At this time of the year, we might see flocks of golden plovers and lapwings which have just arrived to over-winter in the area. A family of buzzards which occasionally wheels slowly around the energy company's wind-measuring mast. If Ed had the time, I might take him to a small church nearby, whose position in the unspoilt landscape of its parish would be lost.
He would probably think I was mad. What a few acres of Norfolk countryside beside the great demands of the planet? To an urban mindset, the idea that tranquillity and beauty contribute to the quality of everyday life of ordinary people would seem mystifying. Surely those are the sort of things one could experience by going away on holiday.
"I suppose I should feel guilty, but I just like looking across those fields at the end of the day", a local man, who has lived here all his life, told me. He kept quiet about his opposition; as the owner of a shop, he had to be careful not to offend people.
It is bizarre that, in the current climate, his views are unacceptable while a financially ambitious landowner and an eager energy company have become angels of responsible environmentalism.
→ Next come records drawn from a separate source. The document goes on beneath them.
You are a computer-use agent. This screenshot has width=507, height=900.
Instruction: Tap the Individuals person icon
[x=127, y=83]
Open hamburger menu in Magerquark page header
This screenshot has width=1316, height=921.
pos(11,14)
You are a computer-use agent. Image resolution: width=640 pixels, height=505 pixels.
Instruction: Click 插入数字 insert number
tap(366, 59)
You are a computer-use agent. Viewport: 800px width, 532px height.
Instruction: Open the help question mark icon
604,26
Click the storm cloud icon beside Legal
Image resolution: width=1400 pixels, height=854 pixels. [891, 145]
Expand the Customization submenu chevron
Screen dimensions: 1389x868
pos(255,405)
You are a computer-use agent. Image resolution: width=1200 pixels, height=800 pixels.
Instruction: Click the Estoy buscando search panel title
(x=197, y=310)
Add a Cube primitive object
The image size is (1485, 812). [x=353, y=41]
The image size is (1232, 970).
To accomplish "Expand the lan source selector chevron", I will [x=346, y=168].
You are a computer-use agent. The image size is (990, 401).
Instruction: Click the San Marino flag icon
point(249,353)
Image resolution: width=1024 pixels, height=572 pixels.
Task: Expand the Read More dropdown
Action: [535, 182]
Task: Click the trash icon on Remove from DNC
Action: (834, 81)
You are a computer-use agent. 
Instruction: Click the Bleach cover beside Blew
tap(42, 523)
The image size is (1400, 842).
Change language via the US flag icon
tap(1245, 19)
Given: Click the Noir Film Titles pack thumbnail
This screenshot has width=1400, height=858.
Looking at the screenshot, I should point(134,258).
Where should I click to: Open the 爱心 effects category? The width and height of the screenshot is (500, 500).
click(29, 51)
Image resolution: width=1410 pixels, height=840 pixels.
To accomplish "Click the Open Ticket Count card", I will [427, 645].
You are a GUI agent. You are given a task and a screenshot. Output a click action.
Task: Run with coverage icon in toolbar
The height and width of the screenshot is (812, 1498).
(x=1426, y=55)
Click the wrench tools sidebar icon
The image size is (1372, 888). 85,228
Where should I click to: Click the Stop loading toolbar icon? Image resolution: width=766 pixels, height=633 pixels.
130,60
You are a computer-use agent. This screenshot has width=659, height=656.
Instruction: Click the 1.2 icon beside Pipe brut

Over the past five years, concern for the future of the planet has morphed into an unthinking support of any plan, however harmful to the countryside, that might just possibly help the energy crisis, however infinitesimally.
Turbines have become a marketing tool, representing global concern and niceness, appearing in advertising campaigns, as backdrop for local TV news, even in the England World Cup symbol.
A sort of collective madness sometimes seems to have taken over. Visiting my area to support the wind farm development, an academic from the University of East Anglia cheerfully admitted that the energy generated would not be significant. It was more important, he said, as a symbol for future generations that the people of south Norfolk cared about the planet.
Major agencies, from Natural England to the Royal Society for the Protection of Birds, have nailed their colours to the mast of wind energy and are rarely prepared to argue the case for the local as opposed to the global. In spite of increasingly convincing evidence from around the world that the noise of turbines can affect health and stress levels, government-commissioned academic surveys can be relied upon to toe the official line.
In the media, the energy industry's figures, particularly in the area of the number of households whose electricity would be supplied by a development, are accepted without a quibble.
It is the specific, the local, which matters more and more in this debate. The reason why fewer planning applications are now being granted is simply that most of the suitable sites (as well as many that are unsuitable) have already been developed. We are a small, heavily populated island.
"As we move rapidly towards a global society, we increasingly value the 'anchor' that our local identity gives us," a report on the English landscape for the late-lamented Countryside Commission concluded not so long ago.
It has been up to local people, planning officers and committees to examine the specifics, rather than listen to generalised propaganda. Far from being a block to progress, they have often proved to be heroes of down-to-earth commonsense and humanity.